La opera de Michaël Levinas, basada en la famosa obra de Saint-Exupéry, se ofrecerá en el Gran Teatro de Ginebra hasta el 10 de enero.

Después de su estreno mundial en la Ópera de Lausanne el 5 de noviembre de 2014, la ópera de Michaël Levinas, El Principito, basada en el famoso cuento homónimo del escritor francés Antoine de Saint-Exupéry, se representaba por primera vez el pasado martes en el Gran Teatro de Ginebra, donde permanecerá con funciones diarias hasta el próximo sábado día 10 de enero.

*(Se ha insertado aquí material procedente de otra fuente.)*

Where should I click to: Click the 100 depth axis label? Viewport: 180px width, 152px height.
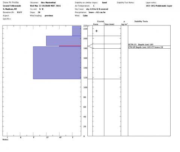(85, 87)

Esta co-producción nace de la iniciativa de tres teatros franceses, la Ópera de Lausanne, la Ópera de Lille, donde se presentó la primera semana de diciembre, y el propio Gran Teatro de Ginebra; la propuesta de las tres instituciones llegó al compositor parisino, quien aceptó el reto que suponía llevar el texto de Saint-Exupéry al género lírico sin dejar atrás buena parte del carácter infantil. Ha de tenerse en cuenta que, pese al extenso número de formatos a los que ha sido adaptado, incluyendo el musical, la ópera es de los menos frecuentes (Horwath y Klaas, en 1985, o Portman, en 2003) debido a su complejidad. Levinas mantiene el simbolismo y lenguaje original del libro para alcanzar así un equilibrio entre la simpleza y la «dimensión intelectual», un rasgo inherente al propio libro y por el que ha encandilado tanto a niños como adultos desde que viera la luz en 1943.

El responsable de que este trabajo funcione en el escenario es Lilo Baur, director suizo, que, hasta al fecha, sólo había dirigido obras teatrales. Tanto él como el coreógrafo británico Julian Crouch afrontaron un proceso de realización de la puesta en escena que se produjo en paralelo a la composición de la música y, a menudo, sin la posibilidad de conocer la totalidad de la misma. No obstante, Levinas quedó satisfecho por el trabajo de Baur y respetó las decisiones del director a la hora de mostrar al público de manera ágil y perspicaz la fantasía que emanó de la mente del célebre escritor francés, y que pronto podrá verse también en el Teatro Chatelet de París y en la Opera Real de Valonia.